Mieux, elle souligne que l’affirmation selon laquelle le franc CFA servirait à appauvrir l’Afrique et à payer la dette de la France est tout simplement fallacieuse. Soit. Mais pourquoi alors engager l’honneur de la nation française dans une politique dont les intérêts sont aussi infimes pour le pays ? Devant l’accusation sans équivoque du vice-président du conseil italien, Luigi Di Maio, la France proteste par les voies diplomatiques en convoquant l’ambassadrice italienne. Car, ici, ce qui est en jeu, c’est l’honneur de la France.

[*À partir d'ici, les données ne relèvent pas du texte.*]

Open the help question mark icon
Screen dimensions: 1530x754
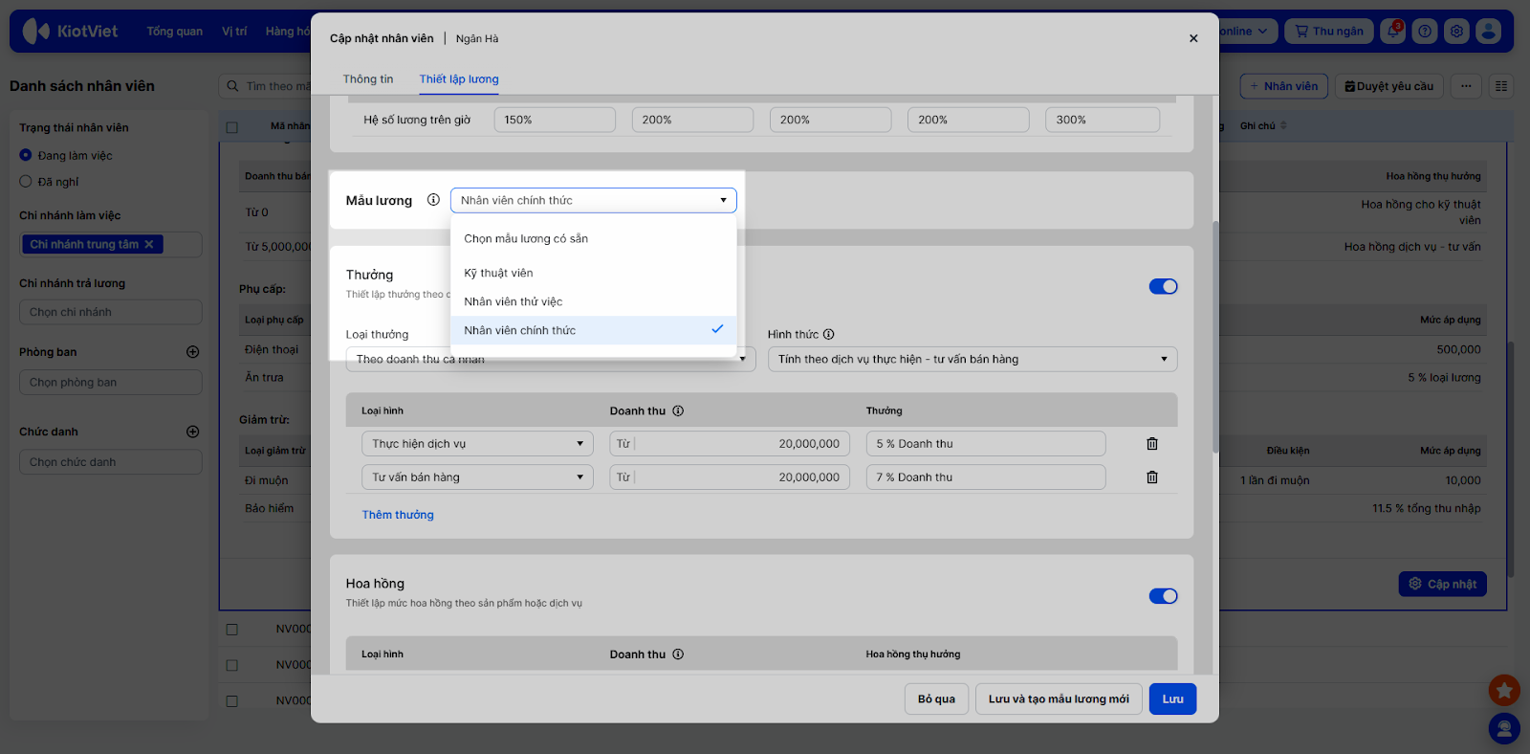(x=1425, y=32)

Ensuite, la France brandit la responsabilité des chefs d’Etat africains qui, non seulement maintiennent volontairement cette monnaie, mais pourraient mettre un terme à ce système monétaire décrié s’ils le désiraient. En novembre 2017, répondant aux étudiants burkinabés, le président français Emmanuel Macron reprenait cet argument selon lequel les chefs d’Etat africains étaient libres de quitter le système du franc CFA ou encore de le réformer. Mais toujours avec l’aide et l’accompagnement omniprésent de la France.
Sauver son honneur
Pour qui connaît l’histoire politique de l’Afrique et celle de la politique africaine de la France, cette thèse de la « liberté » d’agir des présidents africains est à prendre avec circonspection. En effet, l’histoire lie pour certains la chute ou la disparition de présidents, notamment Gilchrist Olympio du Togo et Hamani Diori du Niger, et dans une moindre mesure Thomas Sankara du Burkina Faso, à leur velléité de rompre avec les vestiges politiques, militaires et économiques de la colonisation.

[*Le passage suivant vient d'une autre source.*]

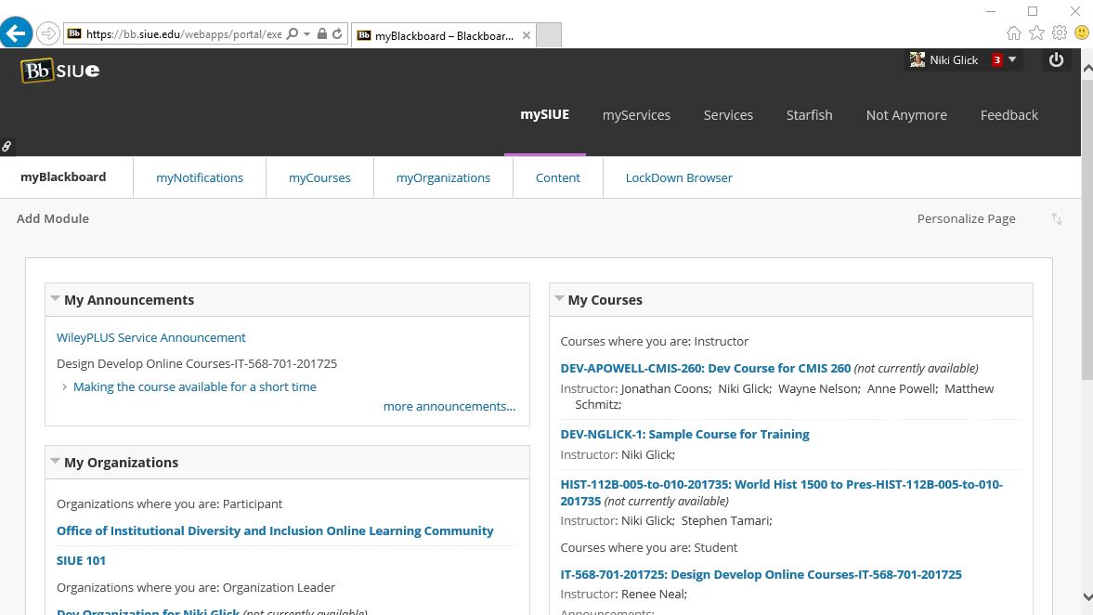Open the more announcements link
This screenshot has height=615, width=1093.
coord(449,406)
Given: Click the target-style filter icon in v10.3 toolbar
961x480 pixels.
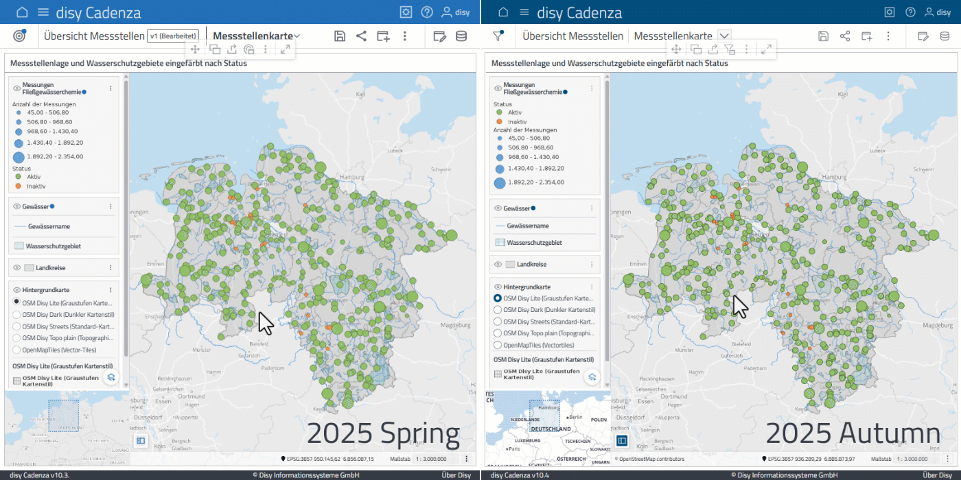Looking at the screenshot, I should [x=20, y=36].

Ainsi, les chefs d’Etat actuels de la zone franc CFA choisissent, soit de rester silencieux à l’instar du Burkinabé Roch Marc Christian Kaboré, soit comme Alassane Ouattara de la Côte d’Ivoire et Macky Sall du Sénégal de prendre fait et cause pour le franc CFA, et tous de renoncer ainsi à un pouvoir régalien de souveraineté.
En tout état de cause, il est évident que le débat récurrent sur le franc CFA finit par écorner l’image et l’honneur de la France. Et il est temps de sauver cet honneur bafoué. La France peut sauver son honneur en prenant ses propres responsabilités. Elle peut le faire en renonçant ici et maintenant aux deux sièges que ses représentants occupent dans les conseils d’administration des banques centrales africaines. La France peut laver son honneur en décidant ici et maintenant d’arrêter de frapper le franc CFA en France, à Chamalières, dans le Puy-de-Dôme. La France peut laver l’honneur du vaillant peuple français en décidant de fermer ici et maintenant les comptes d’opération des quatorze états d’Afrique domiciliés à la Banque de France. De cette façon, la France mettrait enfin les chefs d’Etats africains face à leurs responsabilités historiques. Il est temps de mettre un terme à une « mission civilisatrice » de plus en plus décriée.